Il Governo ha comunicato che la scuola riaprirà a settembre scatenando la reazione di quanti sostengono che sia troppo tardi. Regioni, Province, associazionismo, pediatri si sono mossi per affermare il bisogno di socializzazione, educazione, scambio, gioco, attività motoria dei bambini e ragazzi di questo Paese. Anche la Cisl ha elaborato un documento per aiutare la riflessione sulla ripartenza per i bambini e le bambine nel quale si ipotizza con un serrato lavoro in rete tra istituzioni, istituti scolastici ed educativi, associazioni delle famiglie, servizi sanitari e socio-assistenziali una riapertura graduale approfittando del periodo estivo per venire incontro ai bisogni dei bambini e delle famiglie che si troveranno senza la scuola né l’aiuto delle reti familiari e dei nonni.

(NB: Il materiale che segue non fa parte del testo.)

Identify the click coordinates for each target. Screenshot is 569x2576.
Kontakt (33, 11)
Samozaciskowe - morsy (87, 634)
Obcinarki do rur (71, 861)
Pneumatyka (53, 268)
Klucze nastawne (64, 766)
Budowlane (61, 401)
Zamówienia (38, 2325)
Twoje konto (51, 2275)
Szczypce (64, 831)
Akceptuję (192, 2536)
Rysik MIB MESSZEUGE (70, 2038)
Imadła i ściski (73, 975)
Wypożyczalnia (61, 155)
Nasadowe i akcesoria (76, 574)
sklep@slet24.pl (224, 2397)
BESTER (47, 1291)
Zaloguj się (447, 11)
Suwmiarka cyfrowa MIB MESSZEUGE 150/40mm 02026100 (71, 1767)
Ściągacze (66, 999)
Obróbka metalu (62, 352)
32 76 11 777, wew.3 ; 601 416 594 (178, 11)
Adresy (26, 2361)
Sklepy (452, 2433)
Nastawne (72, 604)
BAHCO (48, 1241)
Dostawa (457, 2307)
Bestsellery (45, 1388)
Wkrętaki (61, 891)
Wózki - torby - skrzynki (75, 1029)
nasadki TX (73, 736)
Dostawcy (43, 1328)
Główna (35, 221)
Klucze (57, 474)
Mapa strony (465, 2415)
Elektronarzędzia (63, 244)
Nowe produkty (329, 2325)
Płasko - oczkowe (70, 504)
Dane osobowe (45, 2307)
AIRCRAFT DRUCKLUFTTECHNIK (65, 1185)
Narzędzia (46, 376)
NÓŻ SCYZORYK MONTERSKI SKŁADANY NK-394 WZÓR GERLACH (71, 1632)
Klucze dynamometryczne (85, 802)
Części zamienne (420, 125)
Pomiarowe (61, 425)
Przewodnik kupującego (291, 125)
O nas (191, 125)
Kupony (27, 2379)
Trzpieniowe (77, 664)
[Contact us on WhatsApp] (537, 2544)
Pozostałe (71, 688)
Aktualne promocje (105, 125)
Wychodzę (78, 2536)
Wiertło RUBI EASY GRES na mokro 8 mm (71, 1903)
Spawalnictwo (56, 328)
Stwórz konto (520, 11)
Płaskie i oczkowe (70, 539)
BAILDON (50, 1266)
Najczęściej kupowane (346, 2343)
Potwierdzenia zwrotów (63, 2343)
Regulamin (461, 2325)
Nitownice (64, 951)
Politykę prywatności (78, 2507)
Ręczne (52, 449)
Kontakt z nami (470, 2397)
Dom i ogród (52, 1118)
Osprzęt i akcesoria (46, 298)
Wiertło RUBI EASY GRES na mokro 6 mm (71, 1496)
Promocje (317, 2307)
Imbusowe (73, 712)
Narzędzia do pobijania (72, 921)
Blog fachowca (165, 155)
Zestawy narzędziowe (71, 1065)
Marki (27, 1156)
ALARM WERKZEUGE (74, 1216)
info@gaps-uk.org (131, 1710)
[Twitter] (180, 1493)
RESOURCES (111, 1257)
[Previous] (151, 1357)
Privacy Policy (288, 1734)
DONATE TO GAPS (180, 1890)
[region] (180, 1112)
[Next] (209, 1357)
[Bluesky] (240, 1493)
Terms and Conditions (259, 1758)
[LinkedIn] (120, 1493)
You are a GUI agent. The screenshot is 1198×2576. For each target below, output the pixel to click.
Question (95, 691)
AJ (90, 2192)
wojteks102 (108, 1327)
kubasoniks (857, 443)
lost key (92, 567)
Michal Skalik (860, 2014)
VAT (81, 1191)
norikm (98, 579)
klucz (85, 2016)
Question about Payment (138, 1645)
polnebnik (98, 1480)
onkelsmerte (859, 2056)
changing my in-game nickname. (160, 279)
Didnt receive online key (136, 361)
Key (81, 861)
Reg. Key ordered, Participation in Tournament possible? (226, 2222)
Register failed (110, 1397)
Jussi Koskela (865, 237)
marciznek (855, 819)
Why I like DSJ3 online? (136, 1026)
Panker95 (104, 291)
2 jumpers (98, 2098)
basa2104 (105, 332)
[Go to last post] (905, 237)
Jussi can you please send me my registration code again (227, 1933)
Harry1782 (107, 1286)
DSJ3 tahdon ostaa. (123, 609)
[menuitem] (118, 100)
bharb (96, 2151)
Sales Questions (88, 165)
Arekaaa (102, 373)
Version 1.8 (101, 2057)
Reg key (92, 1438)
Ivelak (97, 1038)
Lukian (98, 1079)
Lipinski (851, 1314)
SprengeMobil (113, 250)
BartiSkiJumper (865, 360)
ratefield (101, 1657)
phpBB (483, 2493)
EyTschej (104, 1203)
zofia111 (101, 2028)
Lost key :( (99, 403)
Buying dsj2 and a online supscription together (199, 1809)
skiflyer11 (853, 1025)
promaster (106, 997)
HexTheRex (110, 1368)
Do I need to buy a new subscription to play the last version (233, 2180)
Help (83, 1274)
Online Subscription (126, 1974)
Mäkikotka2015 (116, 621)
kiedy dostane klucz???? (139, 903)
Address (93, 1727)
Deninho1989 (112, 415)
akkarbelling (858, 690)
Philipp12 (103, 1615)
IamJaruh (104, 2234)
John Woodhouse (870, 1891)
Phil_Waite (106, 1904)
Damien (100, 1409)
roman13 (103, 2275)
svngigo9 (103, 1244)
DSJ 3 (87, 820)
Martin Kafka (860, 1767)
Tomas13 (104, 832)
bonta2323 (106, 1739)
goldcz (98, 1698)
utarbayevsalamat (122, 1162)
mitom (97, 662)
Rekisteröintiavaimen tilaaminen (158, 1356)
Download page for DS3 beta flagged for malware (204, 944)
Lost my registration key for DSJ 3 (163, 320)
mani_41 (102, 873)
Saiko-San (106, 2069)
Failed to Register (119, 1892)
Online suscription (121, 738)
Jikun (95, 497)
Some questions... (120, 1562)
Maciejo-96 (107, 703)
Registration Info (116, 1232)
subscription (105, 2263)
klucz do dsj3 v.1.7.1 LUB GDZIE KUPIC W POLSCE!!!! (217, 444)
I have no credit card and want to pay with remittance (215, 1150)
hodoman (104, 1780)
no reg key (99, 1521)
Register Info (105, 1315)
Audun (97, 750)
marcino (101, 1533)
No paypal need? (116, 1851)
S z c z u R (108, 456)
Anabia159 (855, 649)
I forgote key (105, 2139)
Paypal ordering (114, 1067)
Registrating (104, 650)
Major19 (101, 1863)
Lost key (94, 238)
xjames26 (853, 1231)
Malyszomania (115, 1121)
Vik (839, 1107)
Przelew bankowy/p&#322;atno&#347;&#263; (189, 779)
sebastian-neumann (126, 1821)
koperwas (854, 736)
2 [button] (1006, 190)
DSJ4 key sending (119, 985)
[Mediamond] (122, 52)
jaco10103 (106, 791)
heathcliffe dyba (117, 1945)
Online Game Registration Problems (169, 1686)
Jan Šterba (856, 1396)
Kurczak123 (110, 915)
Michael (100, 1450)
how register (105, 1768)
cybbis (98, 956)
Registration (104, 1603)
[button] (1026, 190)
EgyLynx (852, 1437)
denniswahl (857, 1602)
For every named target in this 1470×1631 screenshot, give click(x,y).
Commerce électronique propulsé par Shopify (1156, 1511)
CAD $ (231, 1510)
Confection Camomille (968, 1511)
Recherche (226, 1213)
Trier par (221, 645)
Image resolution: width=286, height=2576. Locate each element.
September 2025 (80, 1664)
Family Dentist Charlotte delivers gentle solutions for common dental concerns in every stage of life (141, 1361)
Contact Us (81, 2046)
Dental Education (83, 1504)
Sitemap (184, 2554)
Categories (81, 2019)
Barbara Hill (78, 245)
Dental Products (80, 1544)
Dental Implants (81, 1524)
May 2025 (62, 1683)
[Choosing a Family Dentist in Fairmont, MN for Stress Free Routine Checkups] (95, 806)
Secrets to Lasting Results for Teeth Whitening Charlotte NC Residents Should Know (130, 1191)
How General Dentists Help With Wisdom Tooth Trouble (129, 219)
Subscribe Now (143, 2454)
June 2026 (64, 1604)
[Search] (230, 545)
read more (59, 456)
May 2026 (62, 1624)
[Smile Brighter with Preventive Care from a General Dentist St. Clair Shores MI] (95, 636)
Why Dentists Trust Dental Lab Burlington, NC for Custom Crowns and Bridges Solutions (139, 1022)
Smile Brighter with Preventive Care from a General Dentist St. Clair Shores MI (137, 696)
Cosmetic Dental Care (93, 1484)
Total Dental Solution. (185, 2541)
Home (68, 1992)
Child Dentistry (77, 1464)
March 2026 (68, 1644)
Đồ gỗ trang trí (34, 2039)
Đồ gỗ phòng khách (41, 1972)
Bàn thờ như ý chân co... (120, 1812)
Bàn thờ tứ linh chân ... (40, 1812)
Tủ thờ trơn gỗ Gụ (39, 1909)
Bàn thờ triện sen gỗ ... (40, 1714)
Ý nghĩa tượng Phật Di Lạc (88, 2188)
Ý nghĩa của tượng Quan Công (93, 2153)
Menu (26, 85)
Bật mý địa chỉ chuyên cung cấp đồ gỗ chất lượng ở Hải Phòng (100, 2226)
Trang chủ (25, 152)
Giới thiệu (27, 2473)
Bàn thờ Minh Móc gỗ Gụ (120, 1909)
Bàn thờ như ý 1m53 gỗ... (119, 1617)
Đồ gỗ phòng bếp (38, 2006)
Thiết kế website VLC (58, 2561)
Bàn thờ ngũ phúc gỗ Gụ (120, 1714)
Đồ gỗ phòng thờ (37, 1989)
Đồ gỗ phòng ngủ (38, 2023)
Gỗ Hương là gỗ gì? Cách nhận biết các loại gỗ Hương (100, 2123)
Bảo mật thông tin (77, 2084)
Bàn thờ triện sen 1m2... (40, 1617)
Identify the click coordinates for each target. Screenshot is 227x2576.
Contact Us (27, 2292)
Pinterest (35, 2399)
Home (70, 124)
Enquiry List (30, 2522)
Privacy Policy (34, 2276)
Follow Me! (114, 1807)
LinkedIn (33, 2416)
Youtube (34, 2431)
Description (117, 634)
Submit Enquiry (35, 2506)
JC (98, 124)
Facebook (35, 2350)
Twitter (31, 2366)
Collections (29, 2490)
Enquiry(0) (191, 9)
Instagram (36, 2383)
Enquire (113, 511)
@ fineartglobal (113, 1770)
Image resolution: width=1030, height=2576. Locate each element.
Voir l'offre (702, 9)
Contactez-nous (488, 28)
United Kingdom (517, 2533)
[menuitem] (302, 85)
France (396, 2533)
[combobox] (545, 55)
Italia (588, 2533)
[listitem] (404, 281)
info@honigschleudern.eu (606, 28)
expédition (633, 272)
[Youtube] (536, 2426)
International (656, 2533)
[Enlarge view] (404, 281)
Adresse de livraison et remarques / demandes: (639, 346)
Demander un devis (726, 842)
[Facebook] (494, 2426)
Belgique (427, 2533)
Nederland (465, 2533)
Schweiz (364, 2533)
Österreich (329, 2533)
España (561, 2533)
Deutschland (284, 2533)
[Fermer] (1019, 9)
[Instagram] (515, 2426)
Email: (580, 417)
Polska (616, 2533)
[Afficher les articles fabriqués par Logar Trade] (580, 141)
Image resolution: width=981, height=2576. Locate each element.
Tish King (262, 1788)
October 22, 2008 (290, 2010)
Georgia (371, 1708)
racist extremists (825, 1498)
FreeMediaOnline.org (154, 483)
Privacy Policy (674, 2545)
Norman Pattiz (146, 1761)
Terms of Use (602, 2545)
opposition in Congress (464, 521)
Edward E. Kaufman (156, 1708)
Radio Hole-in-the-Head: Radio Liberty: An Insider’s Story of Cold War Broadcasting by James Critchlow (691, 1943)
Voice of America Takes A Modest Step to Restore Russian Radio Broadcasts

Nei giorni successivi il presidente Conte è corso ai ripari annunciando un Piano Infanzia, di cui non c’è mai stata traccia nelle discussioni. A questo punto dell’emergenza non abbiamo bisogno di annunci, ma di condividere contenuti, perché la ripartenza avrà successo solo con la partecipazione convinta di tutti, mentre allo stato attuale il ministero dell’Istruzione lavora in solitaria. Bisogna inoltre approfittare di questo periodo per far ripartire i cantieri per l’edilizia scolastica e aiutare le Regioni a spendere tutti i soldi stanziati non solo per adeguare gli edifici alle norme di sicurezza e antisismiche ma anche ai protocolli sicurezza anti-contagio, sfruttando tutti gli spazi disponibili, anche quelli all’aperto, per consentire il distanziamento sociale e far riprendere la didattica senza rischi per la salute di studenti e personale scolastico.
Così come serve detrarre le rette pagate dalle famiglie alle scuole paritarie di ogni ordine e grado e ai servizi per l’infanzia.
La ripartenza è possibile anche per la scuola e se si lavora da subito scaglionando gli interventi si può immaginare di differenziare le aperture per nidi e infanzia e prepararsi a settembre con tutte le cautele del caso per gli altri gradi di istruzione.
Nel frattempo il ministero dovrebbe ammettere che pensare di effettuare le prove dei concorsi ordinari e straordinari quest’estate sia azzardato e che dato il momento eccezionale prevedere la stabilizzazione dei precari con concorsi per soli titoli, come richiesto dalle organizzazioni sindacali, sia la soluzione più sicura e giusta. Dobbiamo scongiurare che tra i molti problemi che ci troveremo ad affrontare a settembre ci sia quello dell’esplosione delle supplenze anche in considerazione del fatto che il personale, per garantire lo scaglionamento di orari e la riduzione del numero di studenti per classe, vada necessariamente rafforzato.
Tutto questo richiede lo stanziamento di risorse aggiuntive, delle quali al momento non c’è traccia. Noi riteniamo che questo sia il momento di invertire la tendenza e aumentare finalmente quella percentuale di Pil da destinare all’istruzione che per troppo tempo è stata ed è al di sotto della media europea e che condanna l’Italia ai ritardi su importanti target delle politiche di istruzione e formazione che ormai non si possiamo più permettere.